Replication of influenza A in duck and chicken cell cultures. Chicken cells (white bars) and duck cells (black bars) were infected with a range of viruses for 20–48 h and virus production measured by real-time PCR and titration of virus in culture supernatants. (a) Duck and chicken lung cells infected with LPAI H2N3 at an MOI of 1.0 for 24 h and virus output measured by detection of viral M gene RNA in supernatant by quantitative reverse transcription PCR. (b) Duck and chicken embryo cells infected with HPAI H5N1 50-92 or H5N1 tyTy05 for 20 h at an MOI of 1.0 and virus production quantified by viral M gene RNA PCR. Significant difference in M gene copy number between species following H5N1 50-92 (P<0.05) but not H2N3 infection or H5N1 tyTy05 infection. (c, d) Infectious virus in supernatants from duck and chicken lung cells following infection for 24 or 48 h, with (c) LPAI avian H2N3 and (d) classical swine H1N1 measured by titration on Madin-Darby canine kidney cells. (e, f) Levels of infectious virus in supernatants following infection of chicken embryo cells and duck embryo cells at an MOI of 1.0 for 20 or 40 h with (e) HPAI H5N1 50-92 or (f) H5N1 tyTy05. Pretreatment with a pan-caspase inhibitor Q-VD-OPh (10 μ) before HPAI H5N1 infections (Block).
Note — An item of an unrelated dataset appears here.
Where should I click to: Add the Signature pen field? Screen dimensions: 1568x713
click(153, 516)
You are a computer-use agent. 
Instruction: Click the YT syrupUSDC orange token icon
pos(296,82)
Analysis of data by three-way analysis of variance, for interspecies differences in the production of infectious virus, showed significant differences (P<0.001) following influenza infection with H5N1 50-92 or tyTy05. No significant difference on the level of infectious virus production was observed following treatment with Q-VD-OPh (P>0.05). Data show the mean of triplicate wells with error bars showing s.d. FFU, focus-forming units.